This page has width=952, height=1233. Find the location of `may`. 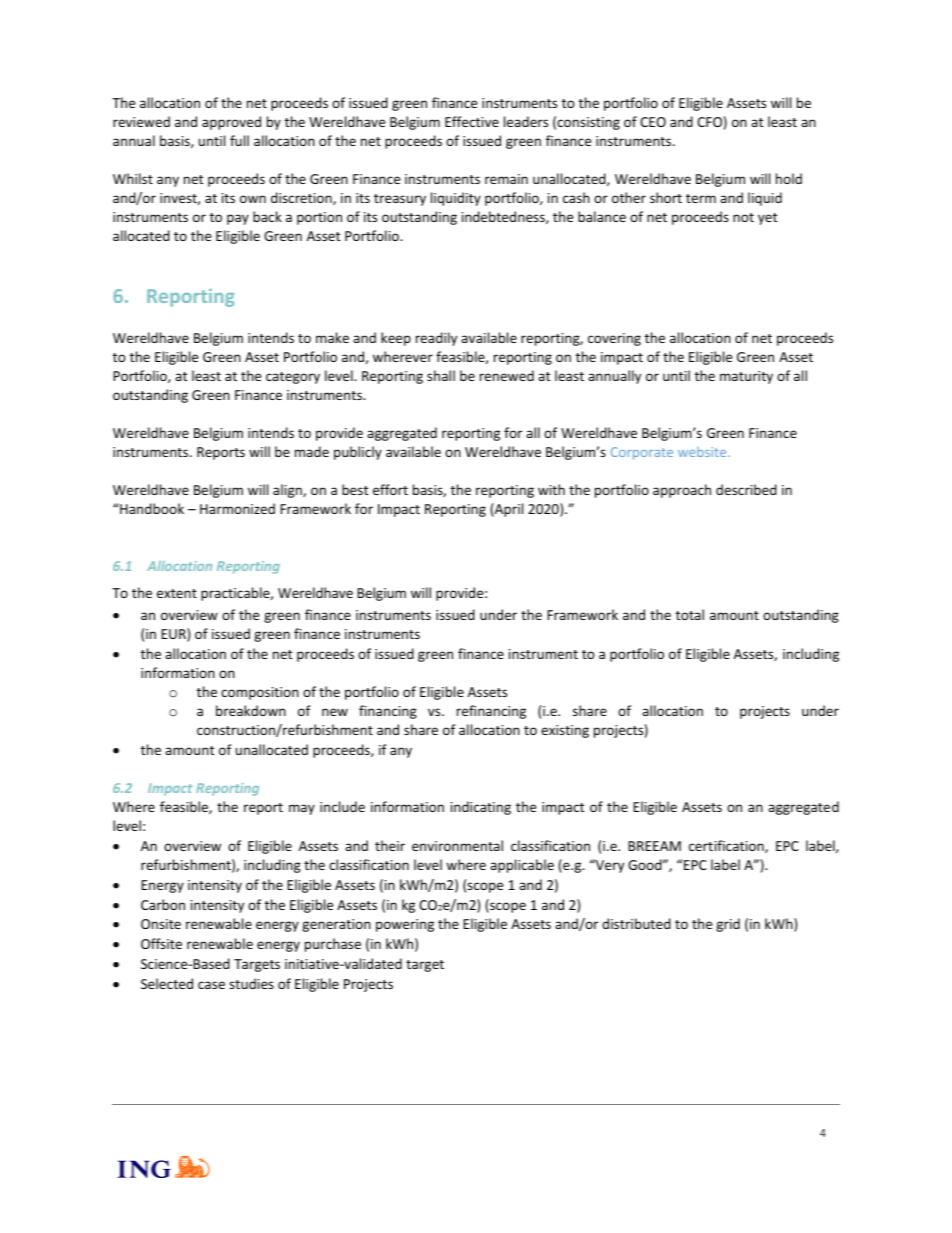

may is located at coordinates (302, 809).
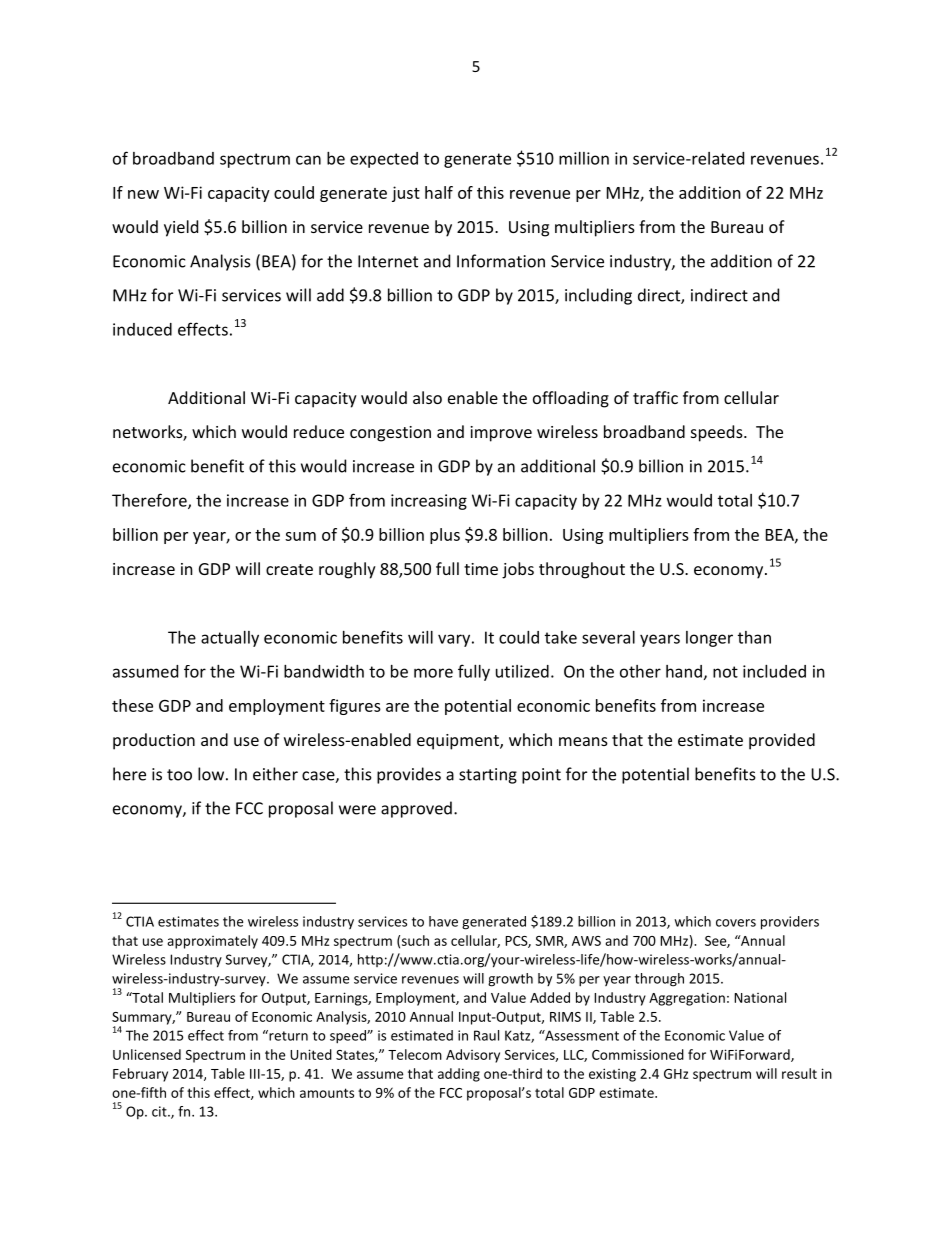 The height and width of the page is (1233, 952). What do you see at coordinates (655, 397) in the page?
I see `traffic` at bounding box center [655, 397].
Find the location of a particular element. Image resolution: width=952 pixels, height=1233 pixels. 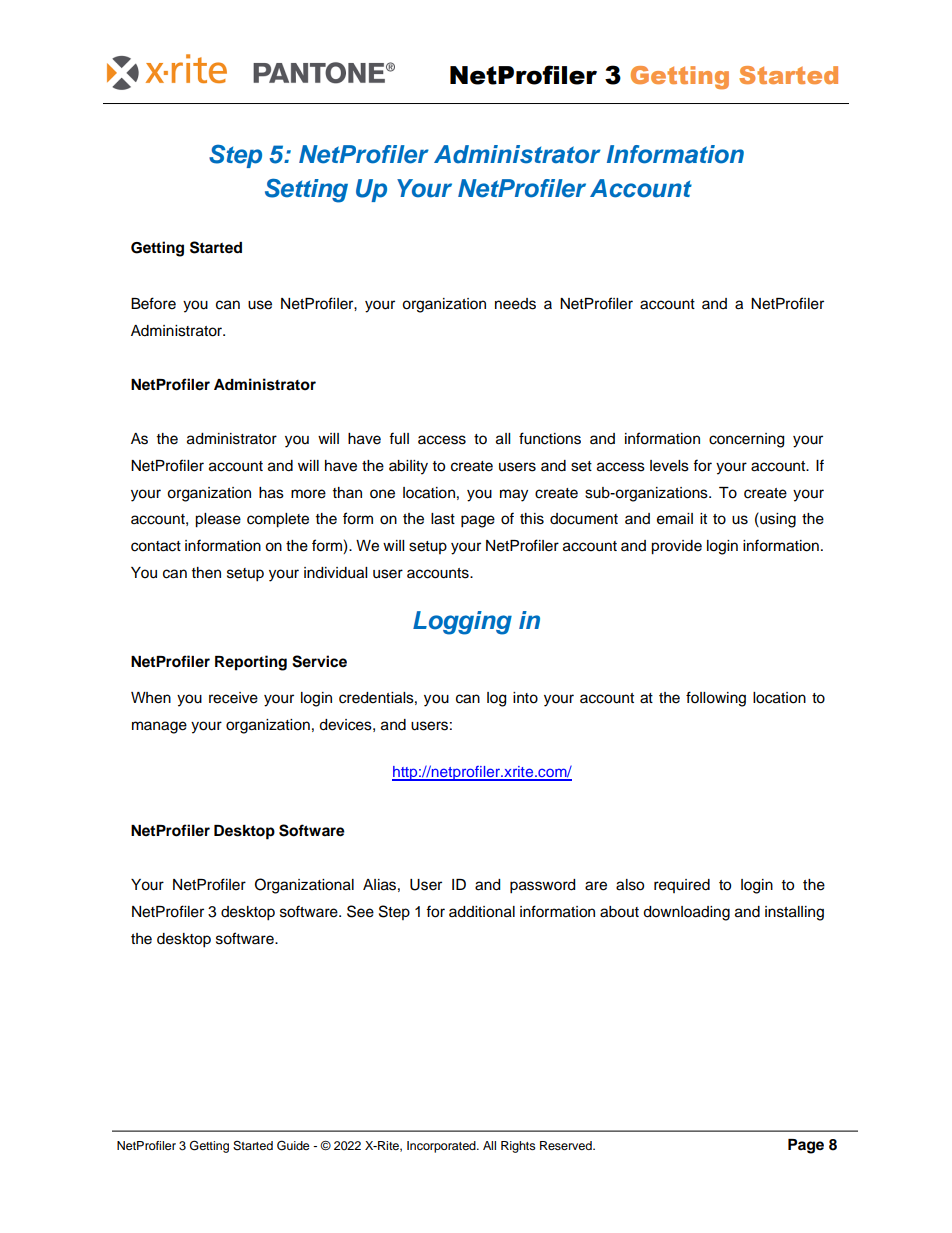

concerning is located at coordinates (746, 440).
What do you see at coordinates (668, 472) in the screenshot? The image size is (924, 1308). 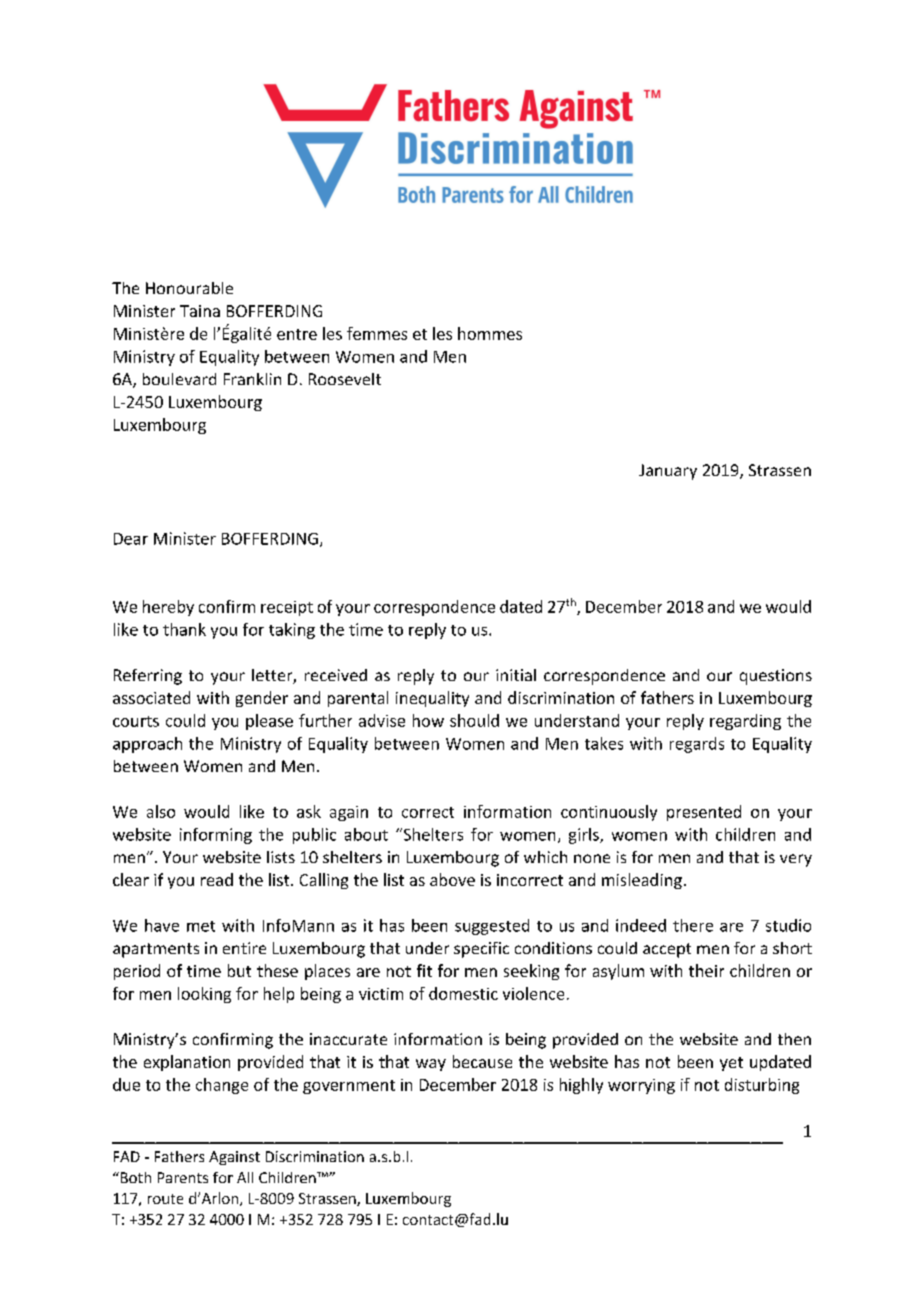 I see `January` at bounding box center [668, 472].
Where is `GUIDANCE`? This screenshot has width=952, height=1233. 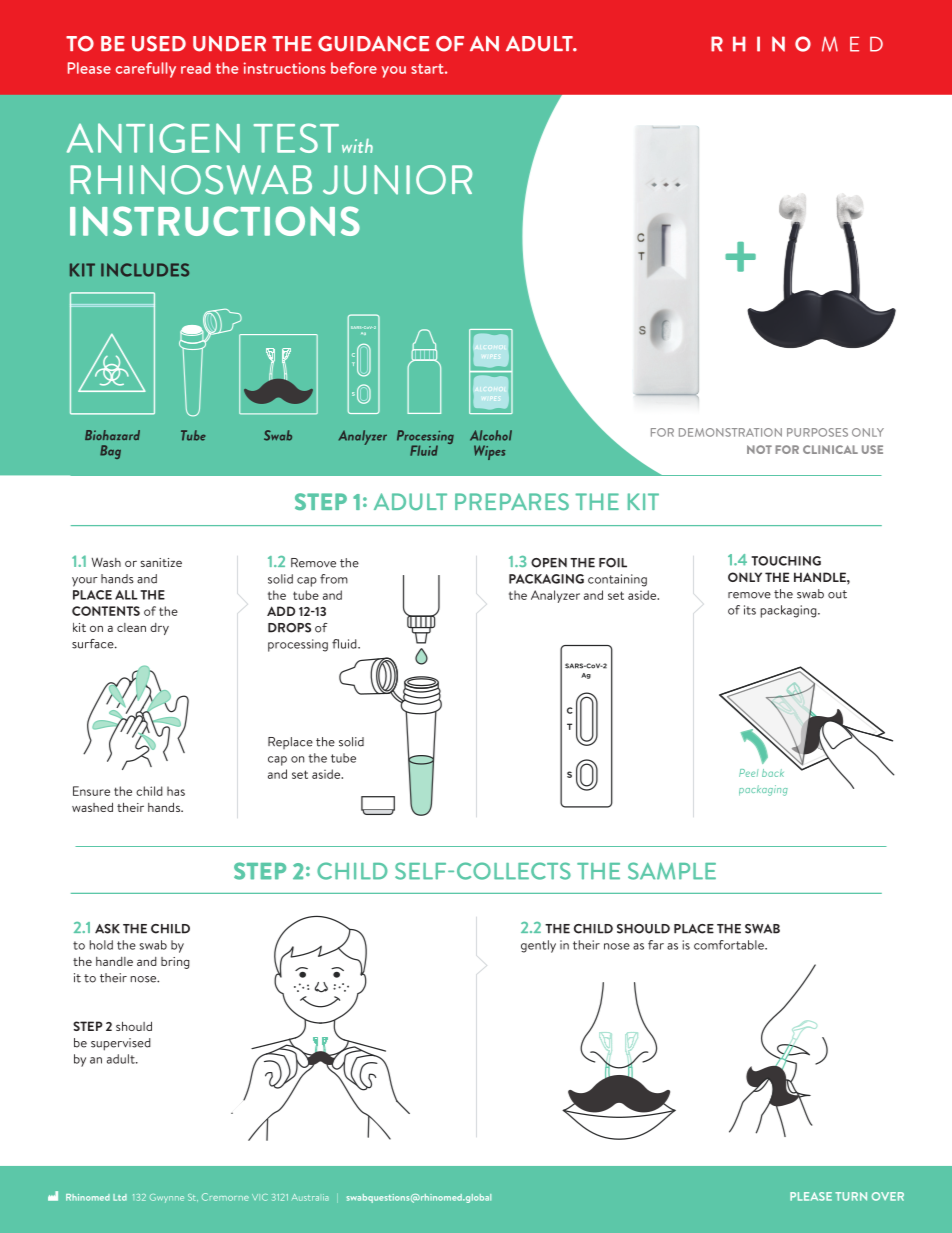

→ **THE TASK**
Return the entries above verbatim, from the start of the entries through the line containing "concerning is located", with both ends included. Leave the pictures out of your answer.

→ **THE COMPLETED TASK**
This page has width=952, height=1233. Find the location of `may`. 

may is located at coordinates (302, 809).
 The height and width of the page is (1233, 952). What do you see at coordinates (655, 397) in the page?
I see `traffic` at bounding box center [655, 397].
Find the location of a particular element. Image resolution: width=952 pixels, height=1233 pixels. 

concerning is located at coordinates (746, 440).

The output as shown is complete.